ASSIGNMENT
Copy out once more, exactly, the line with "The height and width of the screenshot is (586, 1024)." and all the lines after it, up to the last line of the data.

DATA UNDER STUDY
*-*-*

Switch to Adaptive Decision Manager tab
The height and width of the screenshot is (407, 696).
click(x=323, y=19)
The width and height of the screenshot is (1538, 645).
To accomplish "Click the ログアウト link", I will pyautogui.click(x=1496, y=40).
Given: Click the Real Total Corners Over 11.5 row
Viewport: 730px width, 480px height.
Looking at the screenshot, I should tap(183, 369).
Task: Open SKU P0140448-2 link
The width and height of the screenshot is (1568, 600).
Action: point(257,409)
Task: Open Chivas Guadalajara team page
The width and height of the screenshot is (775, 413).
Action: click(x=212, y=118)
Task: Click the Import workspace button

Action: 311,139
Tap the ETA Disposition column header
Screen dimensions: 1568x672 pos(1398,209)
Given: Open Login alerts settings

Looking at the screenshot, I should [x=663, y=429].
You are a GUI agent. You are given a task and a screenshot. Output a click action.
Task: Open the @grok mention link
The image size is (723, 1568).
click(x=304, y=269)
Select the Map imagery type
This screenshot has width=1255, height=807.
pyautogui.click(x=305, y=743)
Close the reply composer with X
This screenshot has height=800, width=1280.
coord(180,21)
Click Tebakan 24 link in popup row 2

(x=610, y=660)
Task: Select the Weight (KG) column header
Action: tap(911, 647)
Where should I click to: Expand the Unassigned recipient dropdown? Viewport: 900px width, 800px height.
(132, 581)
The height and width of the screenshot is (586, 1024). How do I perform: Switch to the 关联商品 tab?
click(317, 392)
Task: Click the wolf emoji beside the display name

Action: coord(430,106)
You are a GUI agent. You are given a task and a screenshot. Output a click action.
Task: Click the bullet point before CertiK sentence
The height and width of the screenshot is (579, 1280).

*-*-*

EXERCISE ANSWER
The height and width of the screenshot is (586, 1024). How do I perform: Switch to the 关联商品 tab?
click(317, 392)
Task: Click the wolf emoji beside the display name

Action: coord(430,106)
You are a GUI agent. You are given a task and a screenshot. Output a click action.
Task: Click the bullet point before CertiK sentence
The height and width of the screenshot is (579, 1280).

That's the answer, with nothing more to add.